Woordpakket 9 Hond: (je hoort een t, maar je schrijft een d. Als je het woord langer maakt en je hoort een d, dan schrijf je een d aan het eind > honden). Armband, geld, goedkoop, hemd, hoed, iemand, kind, kleed, lied, mand, pond, schuld, stad, veld, vijand, vreemd, waard, wild, wind, zaad Jager: >Verdeel het woord in klankgroepen: ja ger. > Hoor je aan het einde van de eerste klankgroep een lange klank (aa, ee, oo of uu?), dan schrijf je a, e, o of u. Ezelsbruggetje: Klinkt de klinker lang? Dan gaat er eentje naar de gang! Avond, beter, bodem, boter, dader, deken, hamer, jager, kleren, kogel, leraar, meter, muziek, neger, olie, regen, slager, tomaat, toneel, water Apen: Apen, beren, broden, dagen, draden, ogen, platen, sloten, schuren, vragen Bakker: > Verdeel het woord in klankgroepen. > Hoor je aan het einde van een klankgroep een korte klank (a, e, i, o, u) dan schrijf je er twee dezelfde medeklinkers achter. Ezelsbruggetje: Klinkt de klinker kort, dan krijg je twee medeklinkers op je bord. Allemaal, appel, bakker, binnen, emmer, jullie, kapper, kassa, lekker, spullen Hoe kun je goed oefenen? Lees een woord hardop. Denk aan de spellingregel: hoe schrijf je het? Dek het af. Schrijf het woord op. Controleer of je het woord goed geschreven hebt. Het is leuker om samen met een vriend(innet)je te oefenen.

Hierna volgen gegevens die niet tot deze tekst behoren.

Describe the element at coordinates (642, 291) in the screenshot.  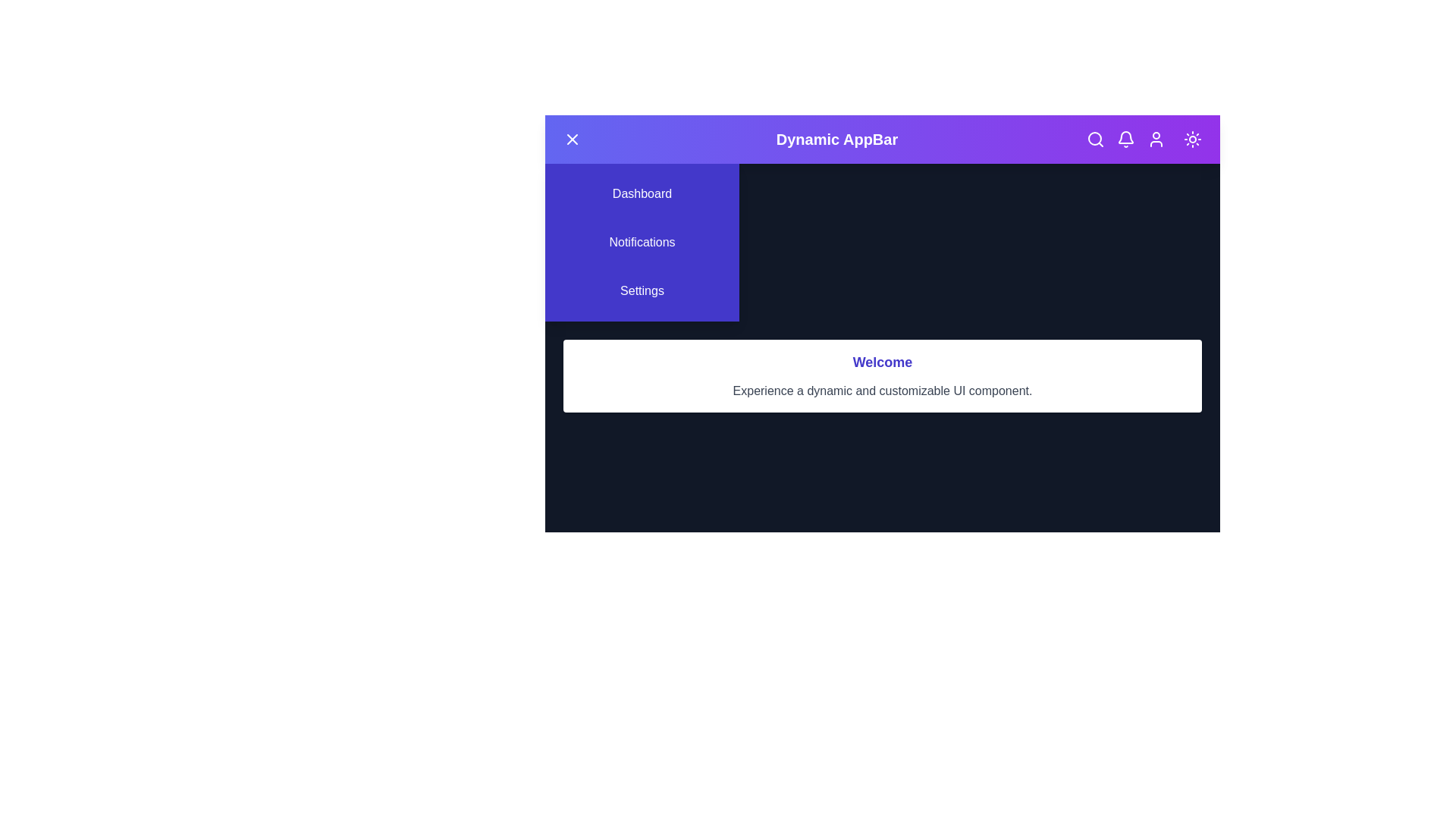
I see `the menu option Settings by clicking on it` at that location.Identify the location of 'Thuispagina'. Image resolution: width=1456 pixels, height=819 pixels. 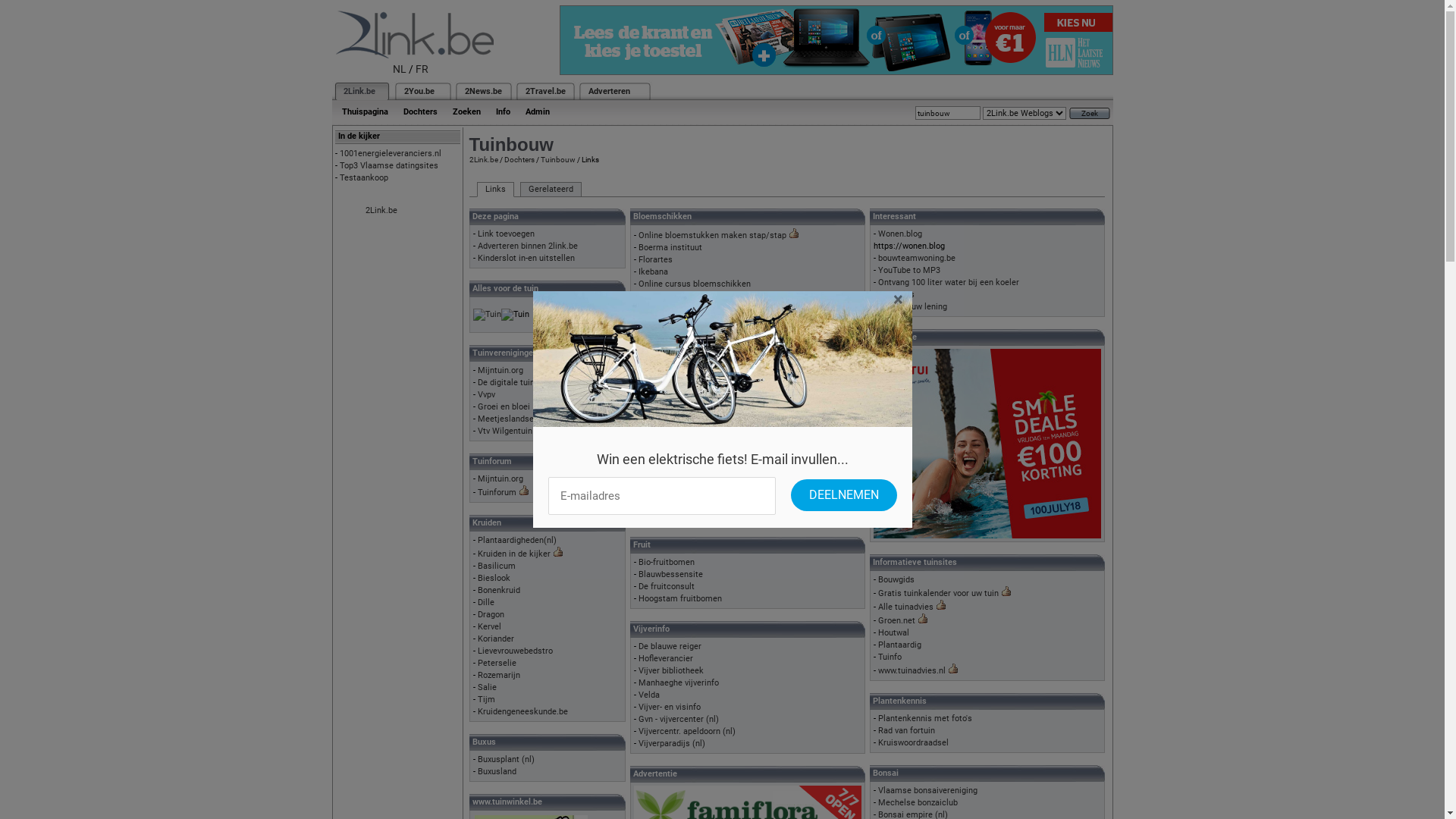
(364, 111).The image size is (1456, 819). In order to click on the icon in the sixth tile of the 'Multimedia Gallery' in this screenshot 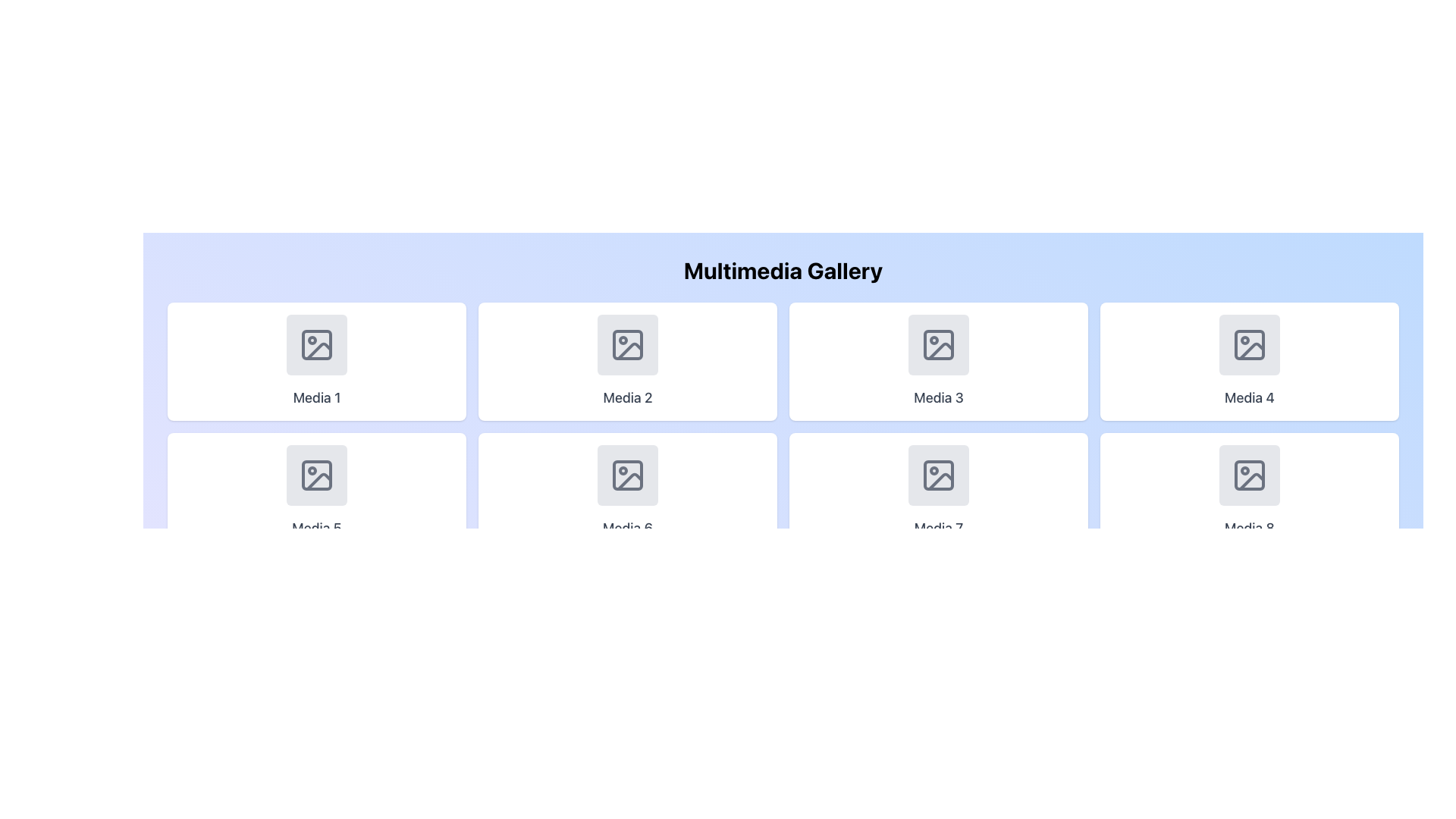, I will do `click(628, 475)`.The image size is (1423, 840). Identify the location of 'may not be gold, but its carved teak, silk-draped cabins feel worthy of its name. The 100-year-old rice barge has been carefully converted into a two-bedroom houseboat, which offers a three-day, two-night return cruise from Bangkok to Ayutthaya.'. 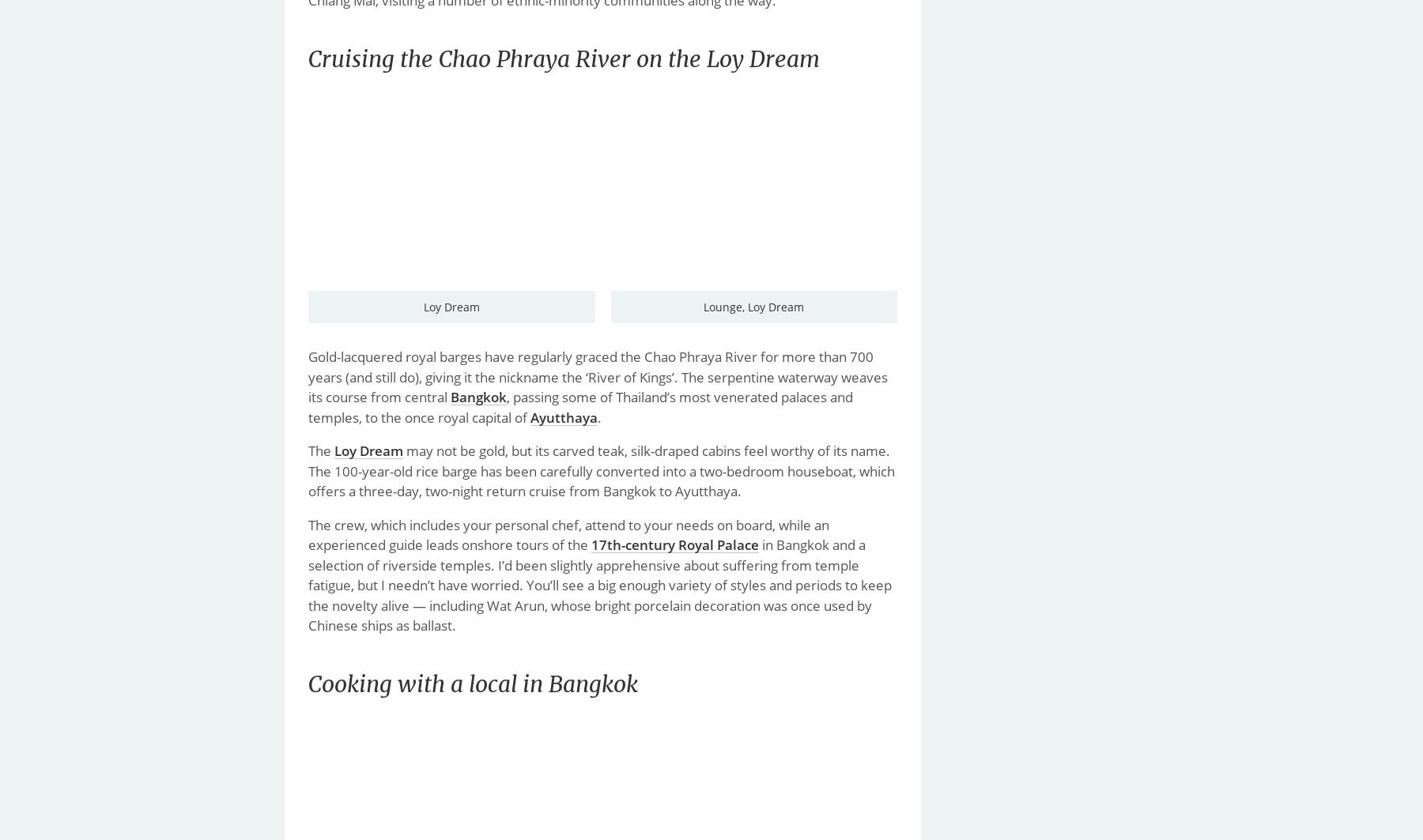
(601, 470).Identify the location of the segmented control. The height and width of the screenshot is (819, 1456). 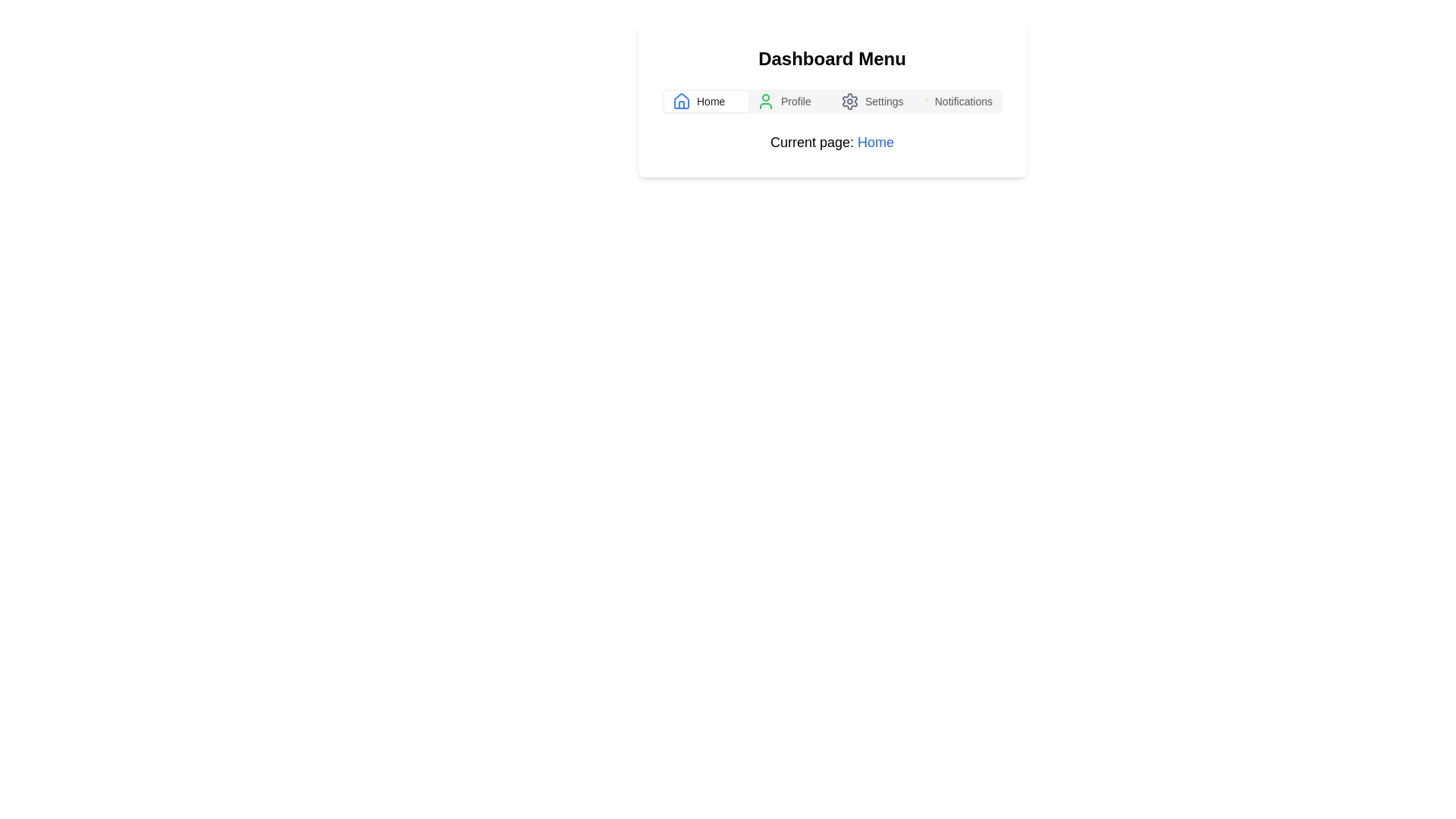
(831, 102). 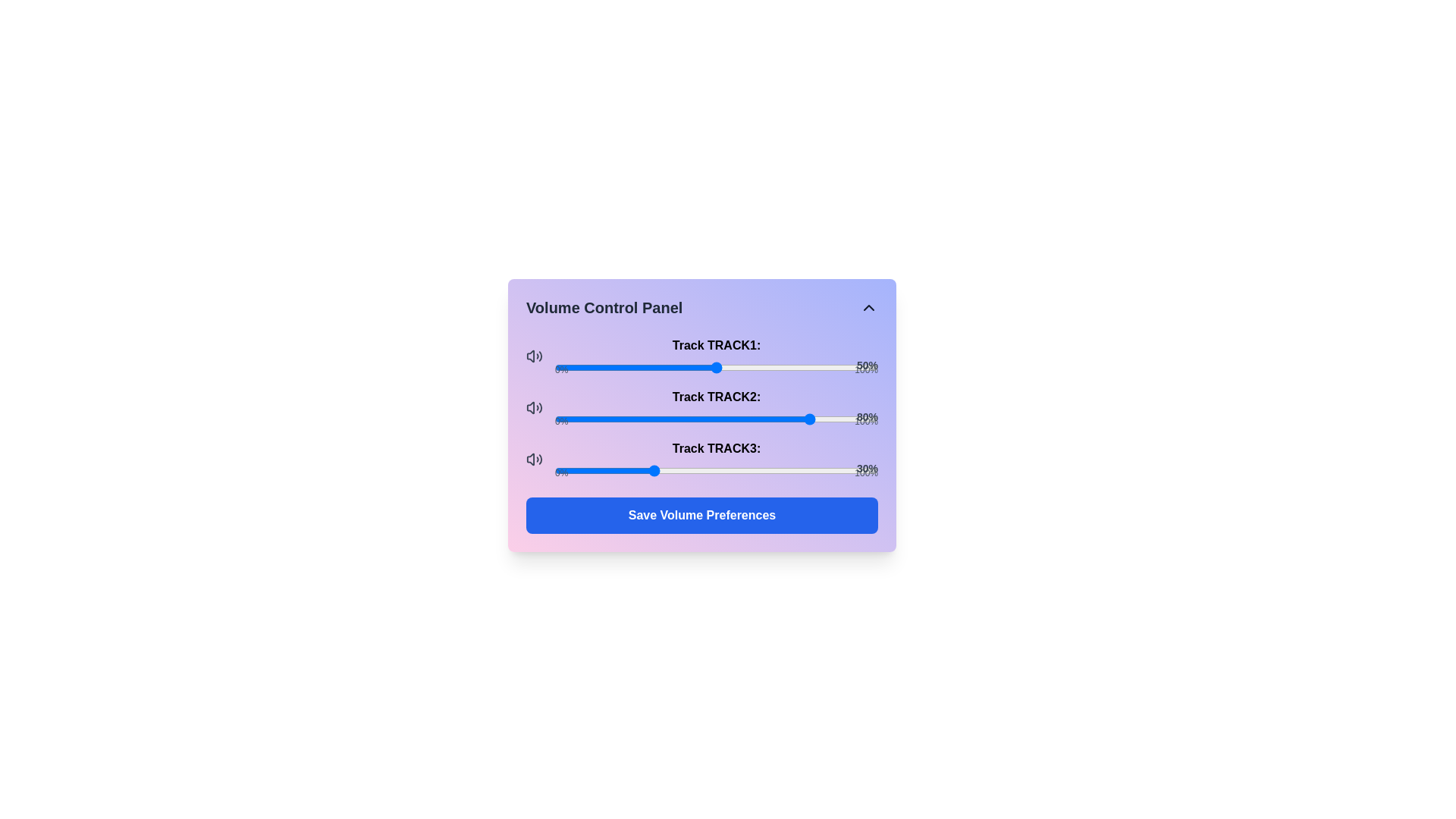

Woordpakket 10 Jager: >Verdeel het woord in klankgroepen: ja ger. > Hoor je aan het einde van de eerste klankgroep een lange klank (aa, ee, oo of uu?), dan schrijf je a, e, o of u. Ezelsbruggetje: Klinkt de klinker lang? Dan gaat er eentje naar de gang! Adem, boven, dame, even, grootvader, haven, hemel, hotel, kamer, koper, lezer, lokaal, mager, motor, najaar, open, overal, tegen, wapen, zadel. Ballen: > Verdeel het woord in klankgroepen. > Hoor je aan het einde van een klankgroep een korte klank (a, e, i, o, u) dan schrijf je er twee dezelfde medeklinkers achter. Ezelsbruggetje: Klinkt de klinker kort, dan krijg je twee medeklinkers op je bord. Ballen, blokken, bommen, bossen, brillen, bruggen, bussen, sokken, spinnen, steppen, tikken, trappen. Keuken: > Verdeel het woord in klankgroepen. > Hoor je aan het eind van een klankgroep een tweetekenklank (eu, ui, oe, ou, ie) dan schrijf je op wat je hoort. Buiten, ieder, keuken, moeder, vleugel, vlieger, vroeger, zieke. Boeken: Bij een meervoud hoor je aan het eind un, maar je schrijft en. Boek (enkelvoud) boeken (meervoud). Boeken, boeren, fluiten, fouten, hoeden, kleuren, kousen, mouwen, scheuren, schoenen. Hoe kun je goed oefenen? Lees een woord hardop. Denk aan de spellingregel: hoe schrijf je het? Dek het af. Schrijf het woord op. Controleer of je het woord goed geschreven hebt. Het is leuker om samen met een vriend(innet)je te oefenen.